**Source document:**

** Start **

Historic and contemporary, sophisticated and scruffy—London’s the city that does it all. Its sprawling boroughs reach out from the River Thames to the infamous M25, the circular motorway that divides the city from the suburbs. Whether it’s live theater at Shakespeare’s Globe or DJ sets in the East End, Londoners see themselves as tastemakers to the world, so throw yourself into its cultural life, its bar scene, and its restaurants before you get the last tube home.


Photo by Johan Mouchet/Unsplash


When’s the best time to go to London?

London doesn’t have an off-season, and even when the British weather lets you down you’ll be far too busy to mind the rain. The long summer nights are a particular draw—you can get a lot of sightseeing done when it stays light till 10 p.m.—but there’s something special about the city lights at night during winter, too.

How to get around London

Naturally, London is well served by airports, even if a pricey train ticket is needed to access the city from most of them. If you’re arriving late-night, know that the trains stop running around 11 p.m., so a night at an airport hotel may be more economical than an expensive taxi ride. The Heathrow and Gatwick express trains will get you into the city within 30 minutes, but if you’re looking to save money, and you’ve got the time, take the Piccadilly line from Heathrow or the Southern stopping service from Gatwick. Stansted and Luton airports are located in towns outside the city. London City Airport caters mostly to business and short-destination flights, but it can offer a spectacular low-flying approach over the city.

** End **

**Entries provided:**

** Start **

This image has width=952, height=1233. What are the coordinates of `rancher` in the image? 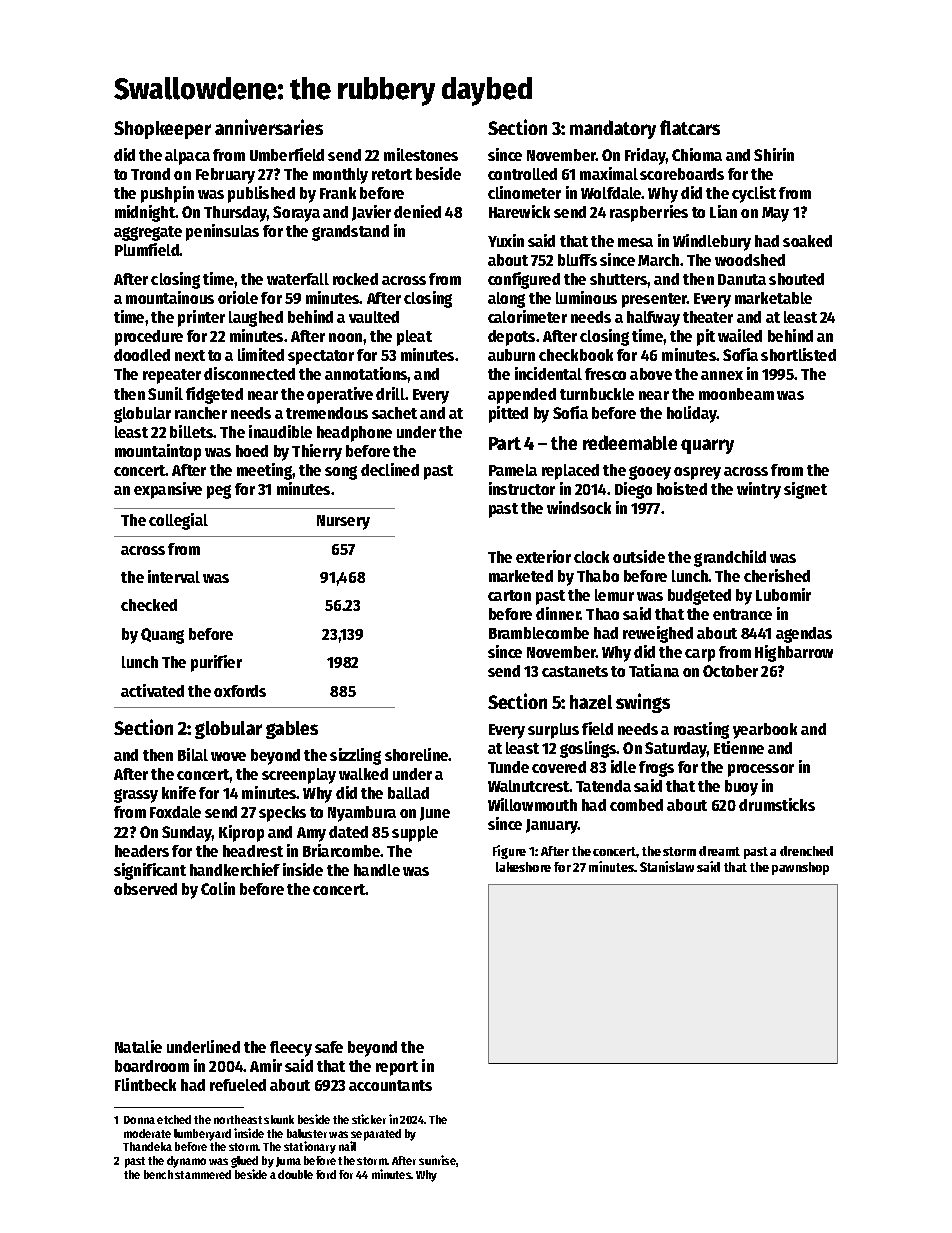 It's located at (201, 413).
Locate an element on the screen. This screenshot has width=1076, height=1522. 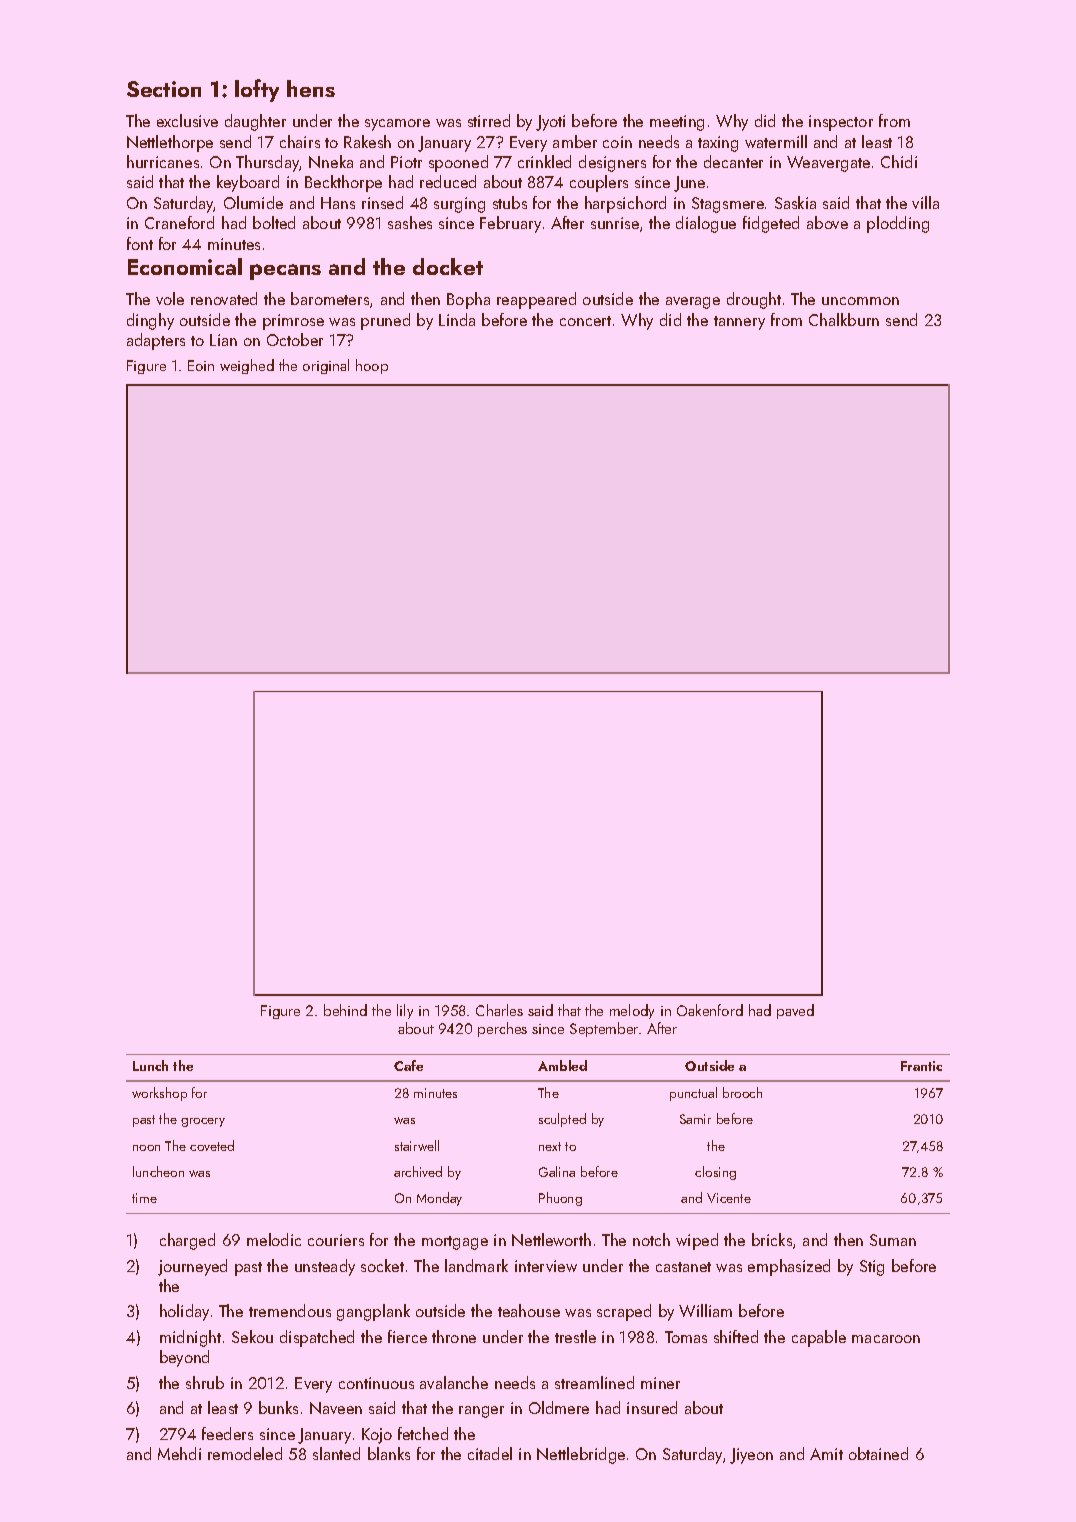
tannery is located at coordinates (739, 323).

** End **
** Start **

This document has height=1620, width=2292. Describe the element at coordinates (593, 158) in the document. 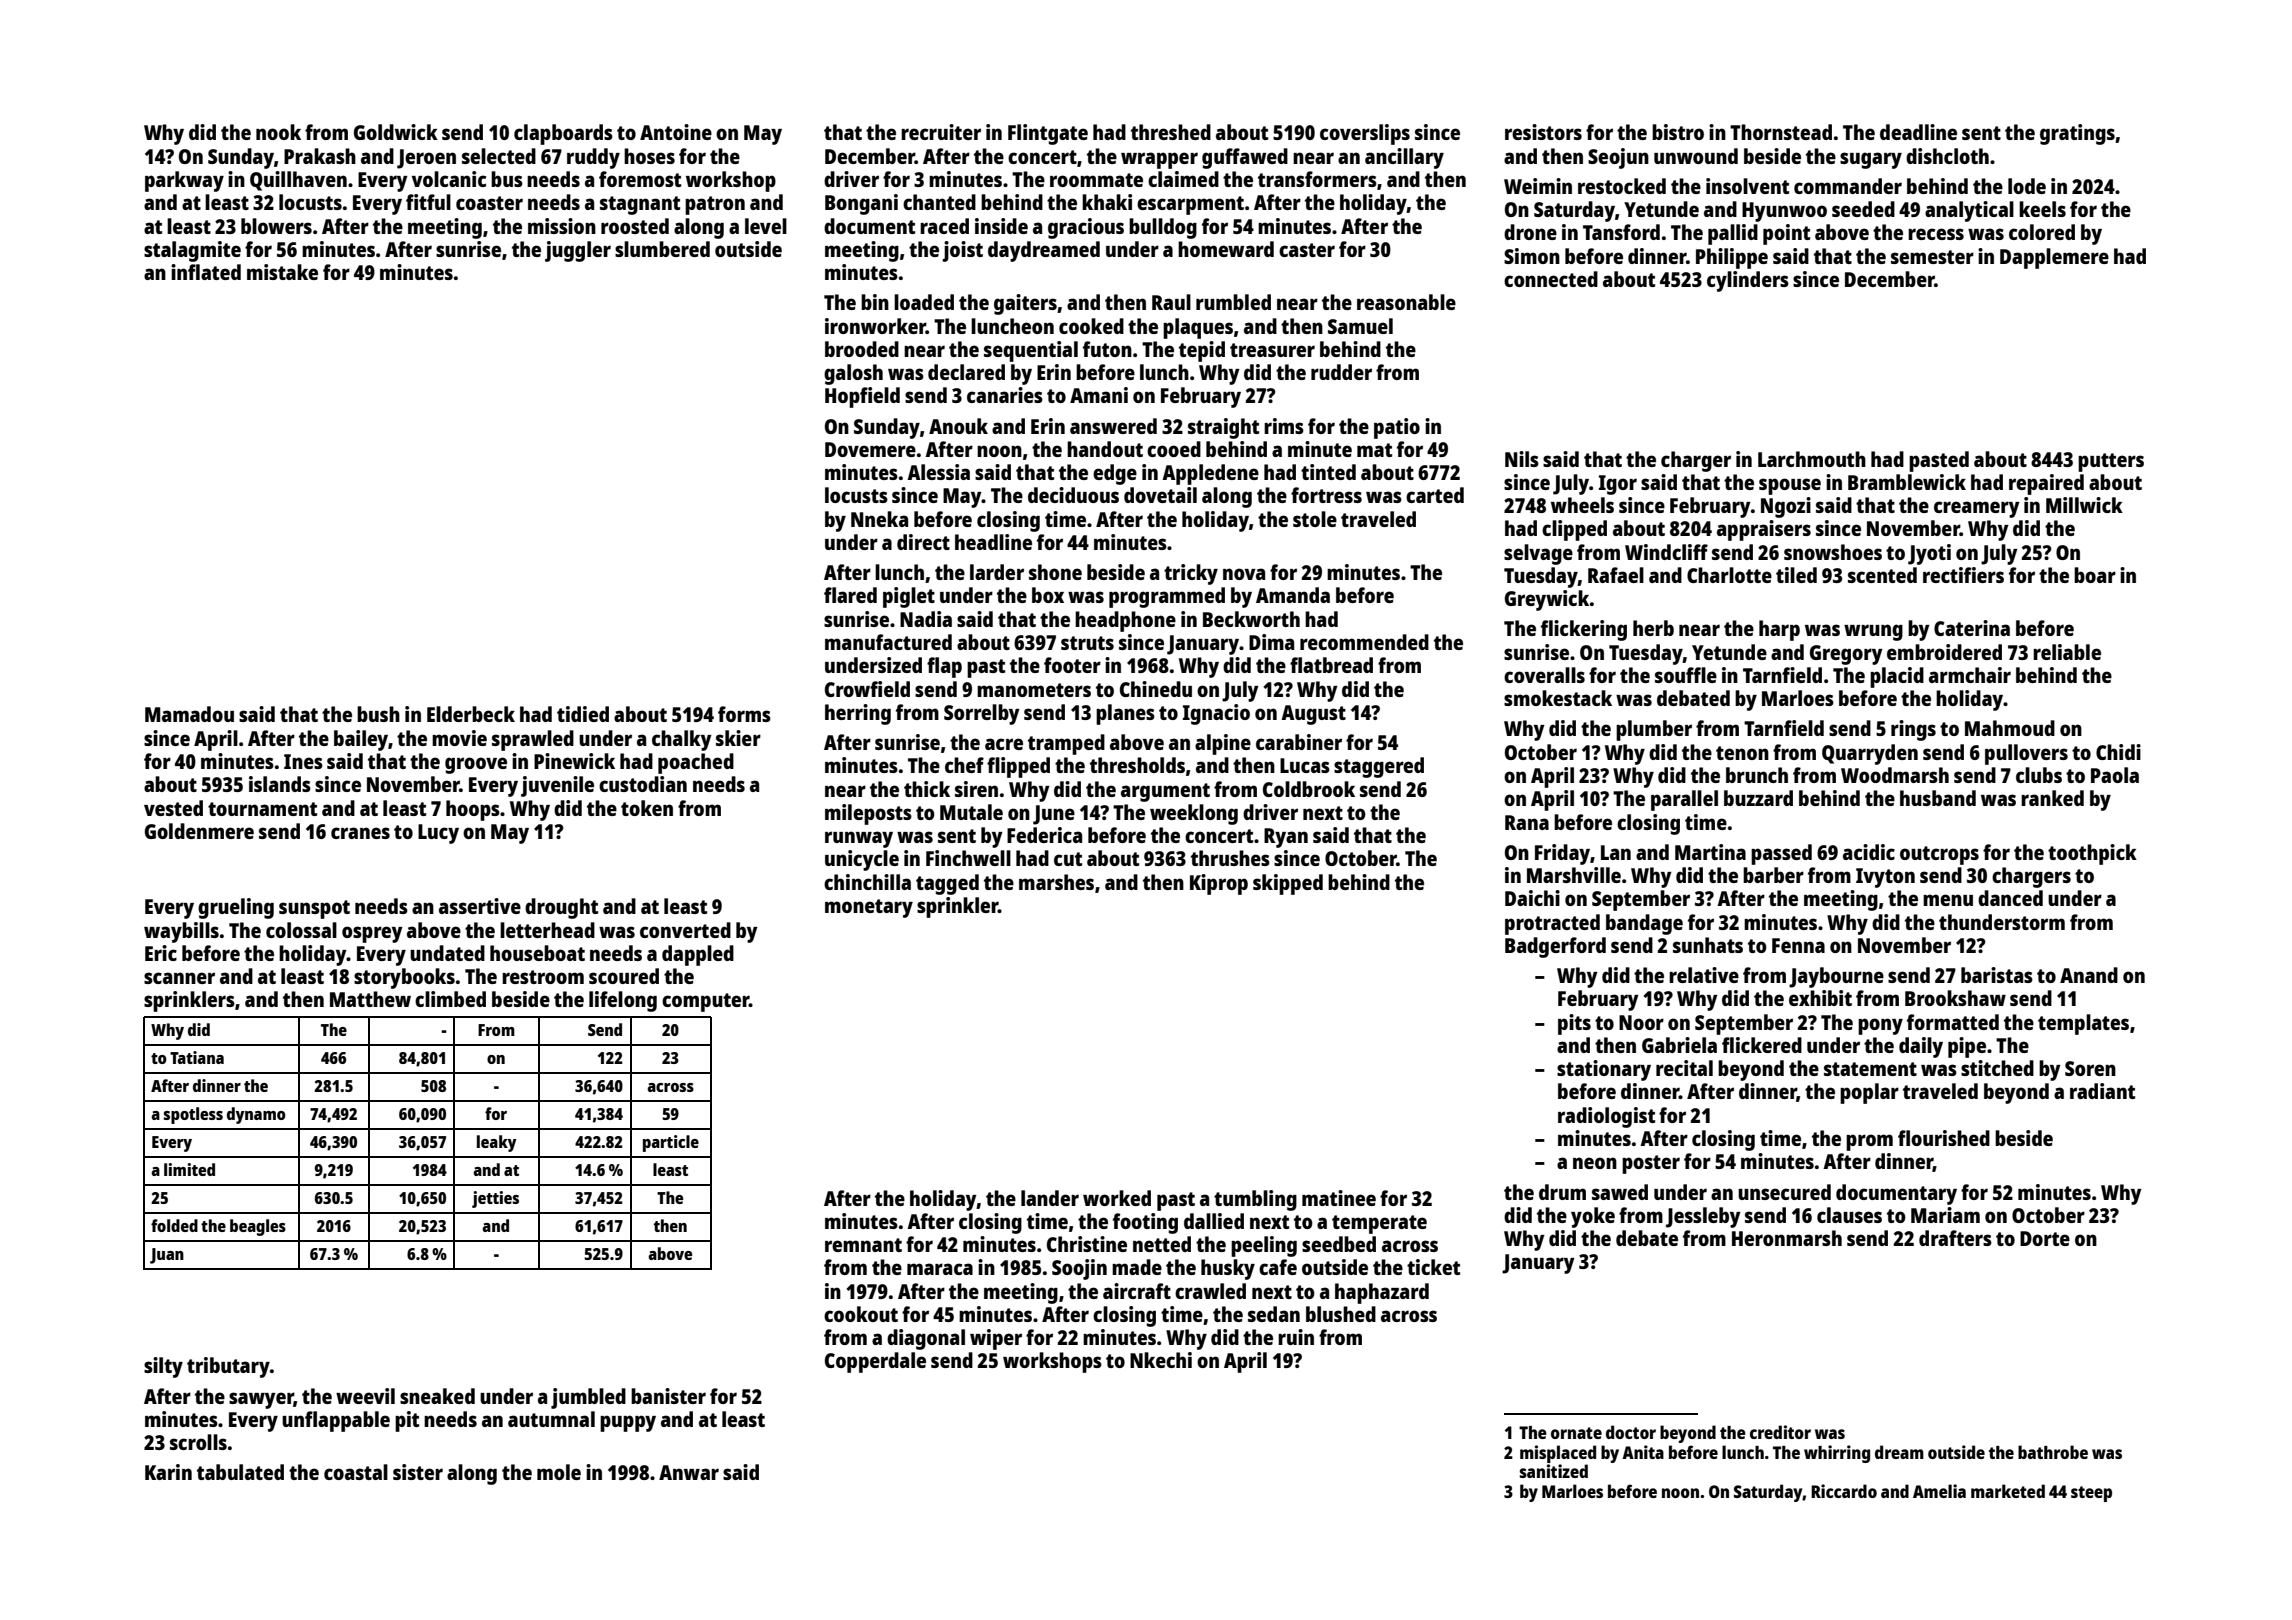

** End **

**Requests:**
A) Answer these questions using the London text:
(i) What does the text call the circular motorway that divides the city from the suburbs?
(ii) During the long summer nights, until what time can it stay light?
(iii) Around what time do the trains from the airports stop running?
B) From the London text, extract the part that opens with the words containing "When’s the best" and closes with "during winter, too.".
The rows are separate material and have no connection to the London text.

**Answers for the exercise:**
A)
(i) The M25.
(ii) 10 p.m.
(iii) Around 11 p.m.

B)
When’s the best time to go to London?

London doesn’t have an off-season, and even when the British weather lets you down you’ll be far too busy to mind the rain. The long summer nights are a particular draw—you can get a lot of sightseeing done when it stays light till 10 p.m.—but there’s something special about the city lights at night during winter, too.